I thought it would be fun to try to tell her that we "home
school" Jesse, and that we are in Normandy due to his cooking us
"Normandy Sauce" as a home school project. I pointed to
Jesse and said "Ecole" (school), and Oui? Then added
"Maison" (house). Pointed to me and added
"Professor". She was stupefied (again). The point soon
became pointless, but I tried one more time.
"Ecole-Cuisine-Normand", and she stared blankly, blinking
her eyes. We had all laughed when she told HER story about Jesse
saying "CHECK OUT", which she parroted and showed that she
couldn't find in the dictionary. (duh, its an idiom!). I had added
"Sortie" (exit) and later we learned "Oust"
(scram!) as an all purpose word meaning "time to go". We
had been good sports for her, getting the point of her story, but she
was simply lost. I might have tried talking German instead. I thought
about the conversation for a long time, then figured that
"Ecole" "Maison", rather than Home-School, might
translate as "School-house". So I pointed to him and told
her I was building a school house or something. No wonder. Later, I
figured I might have said "Ecole" "Residence" for
Schooling in our Home. But who know, and come to think of it, who cares?
packed the car, and I excitedly told Jesse about the delightful guy
at Hertz. We drove around a bit, to the places we had walked in the
rain yesterday.
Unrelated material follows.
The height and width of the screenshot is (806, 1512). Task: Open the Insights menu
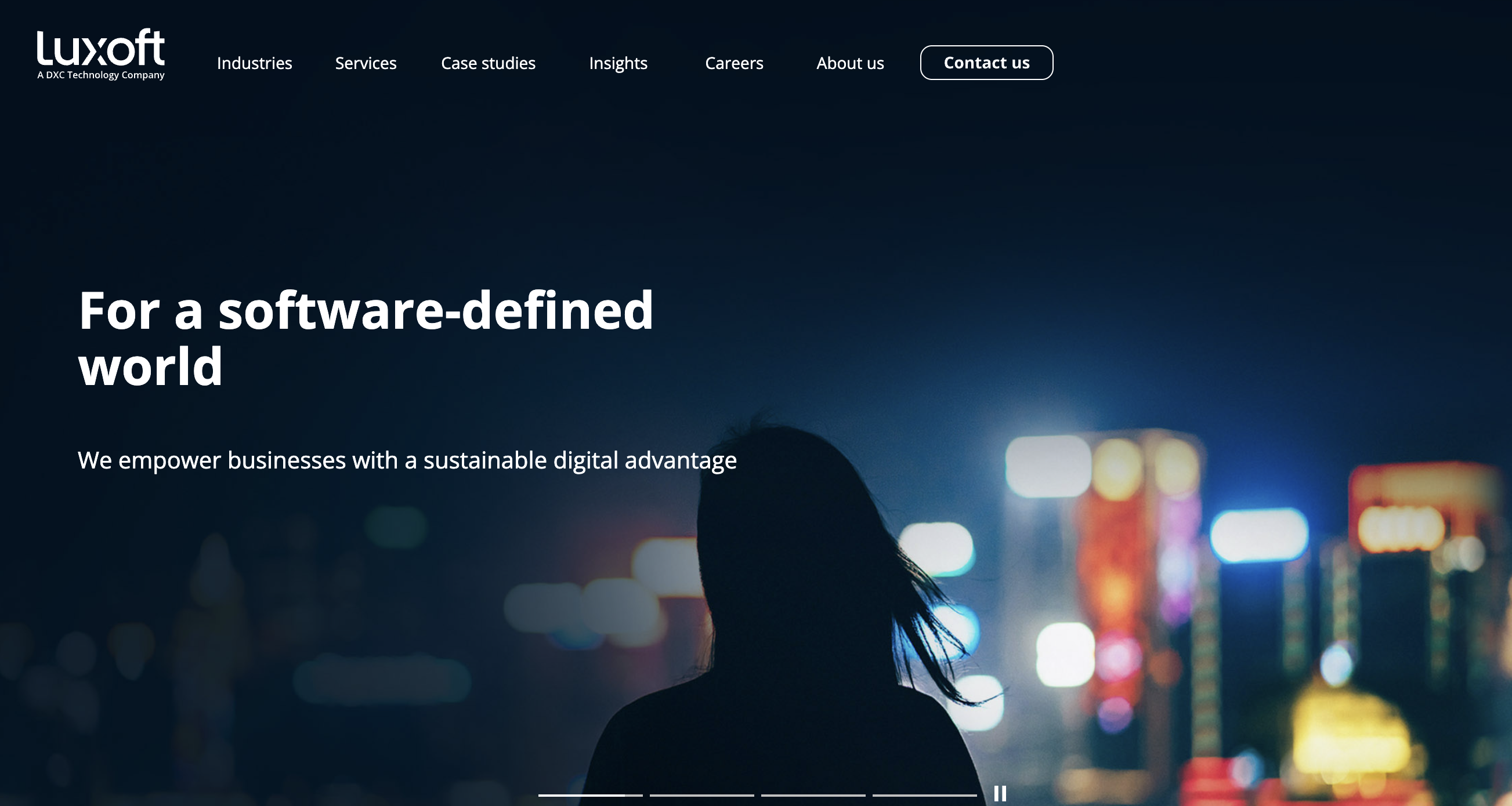tap(617, 63)
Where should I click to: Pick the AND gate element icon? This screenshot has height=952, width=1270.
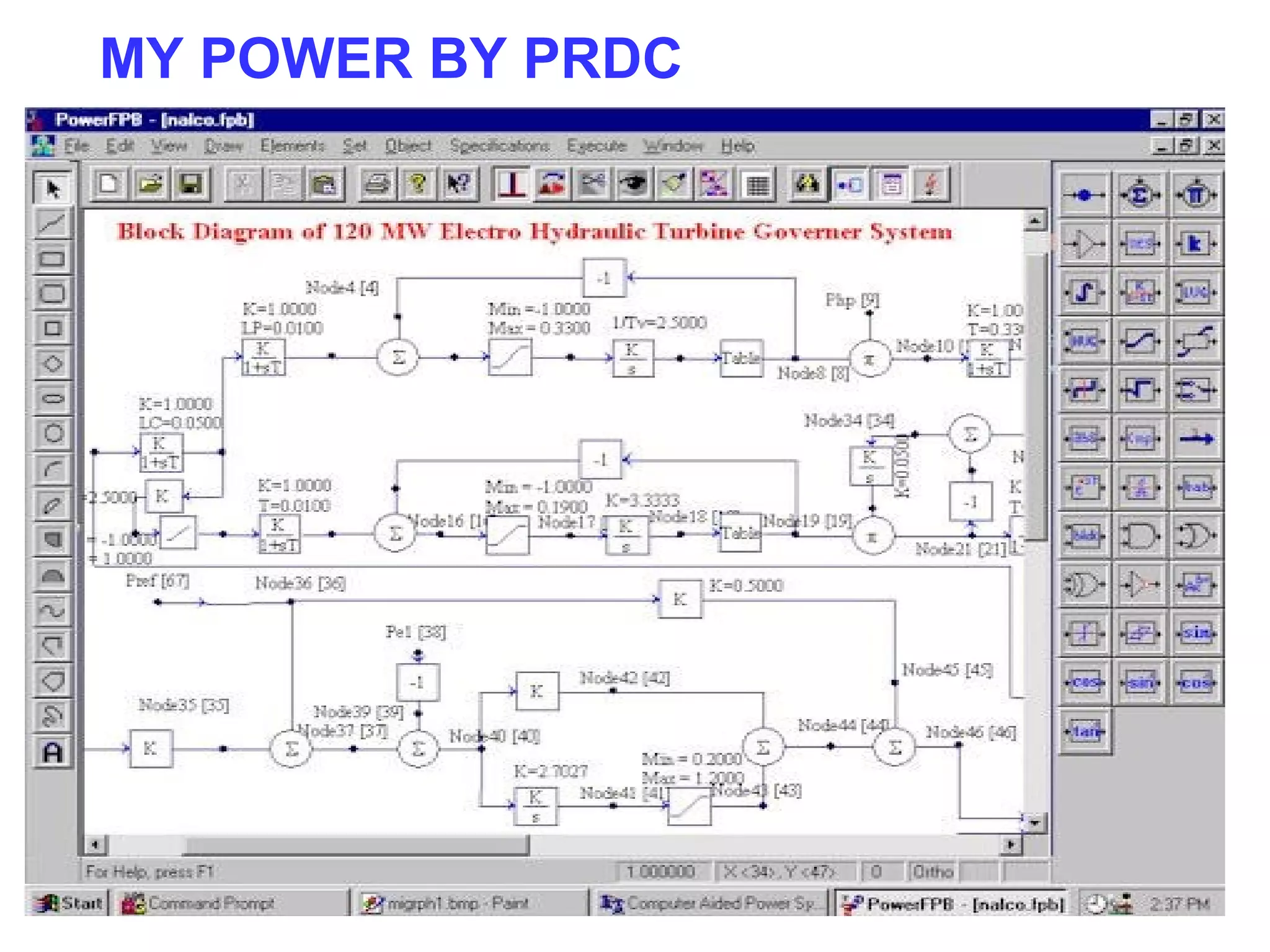coord(1139,536)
We stopped and took a picture of "Brasserie de
L'Etoile" (in the daylight) for the web-page. Then I headed us
back to Hertz. We would need a picture of my friend for the web page.
I pulled through the back way, parking in "my spot", and
brought the camera and Jesse in with me. When he saw me, he looked
immediately concerned (had I wrecked the car? Had I filled it with
Unleaded?). When I showed him the camera, he knew immediately! The
empty seat was now filled with a lovely young woman who spoke English
with a French accent directly from spy movies. "Can I help you,
sir?" she asked. "Non, Merci, Photograph, Mon Ami" I
said to her (but actually to him).
I went to pose us at the counter, but he grabbed my shoulder and
walked us outside. Then we all looked up at the sun (he knew about
casual photography) then he positioned us to get optimal light and to
get the car in the shot. We took the picture, and since I always take
two in these cases (just in case) I added "Encore" and
switched our sides. I pulled out a web-card for him, and wrote
"Une Mois" (one month) on the back, and pointed to the URL.
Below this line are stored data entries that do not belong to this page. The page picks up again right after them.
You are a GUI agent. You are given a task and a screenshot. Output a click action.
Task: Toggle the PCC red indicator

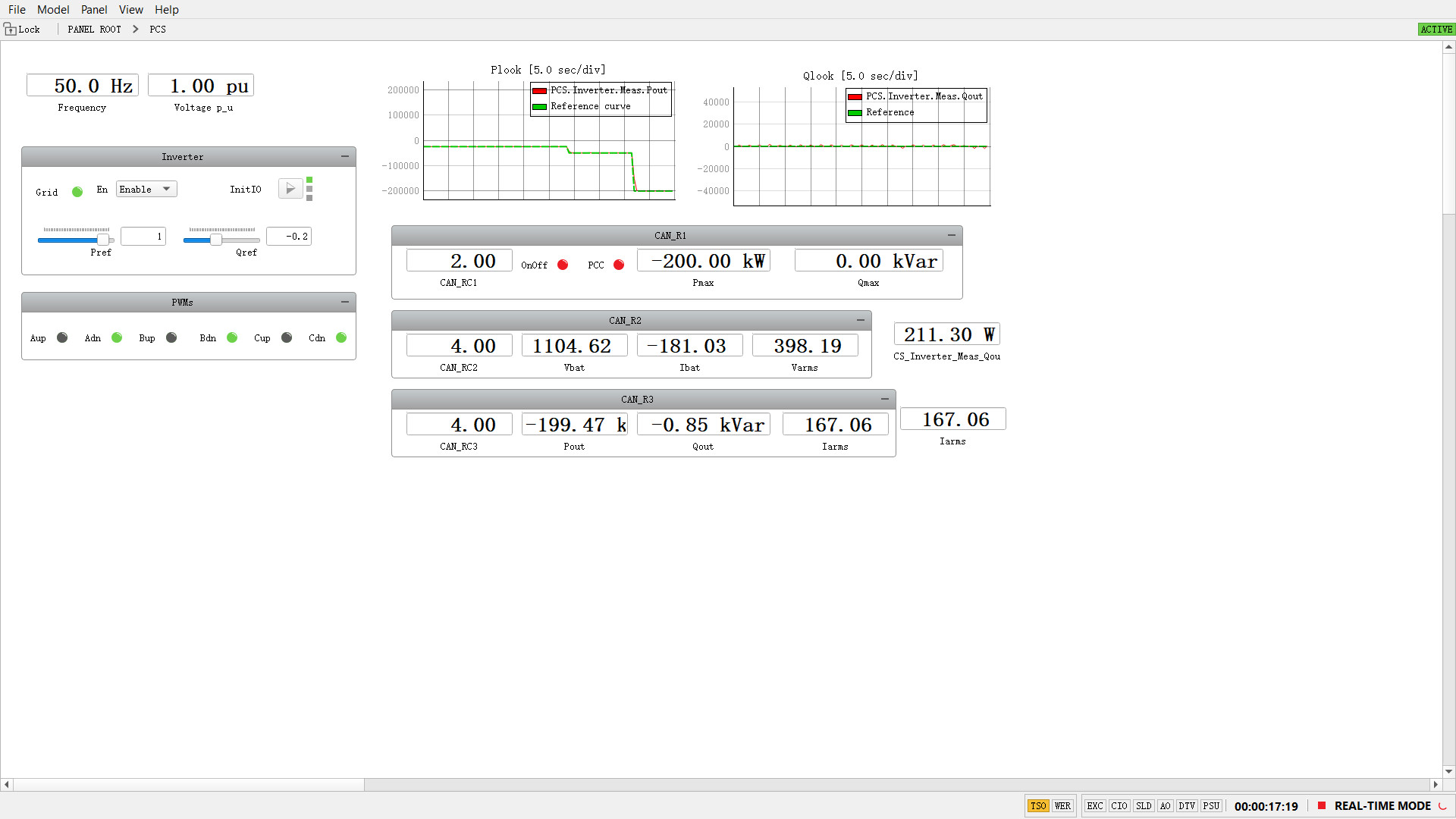point(619,265)
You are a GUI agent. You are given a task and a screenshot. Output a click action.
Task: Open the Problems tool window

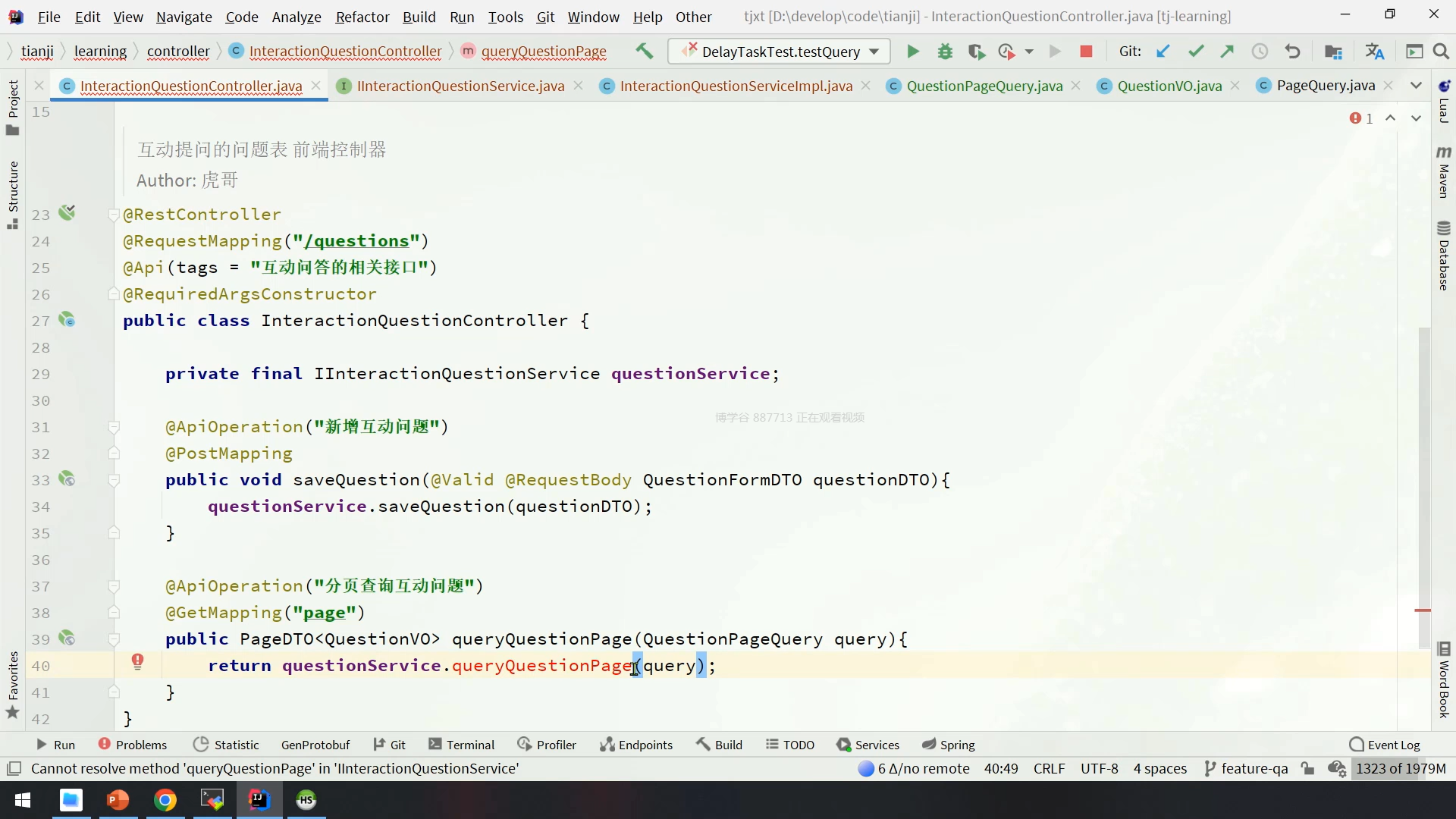[x=133, y=745]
He took my elbow and lead us to his office, fired up his terminal,
and we brought up our site. He peeled off a business card from his
desk, and showed me the email address on it. I committed to write him
as soon as this page was finished. We smiled and shook hand and
patted each others shoulders while Jesse signaled it was time to go.
But I wanted just one more minute, then we headed out. I was so very
glad to have made a new friend. Mon Ami en Caen!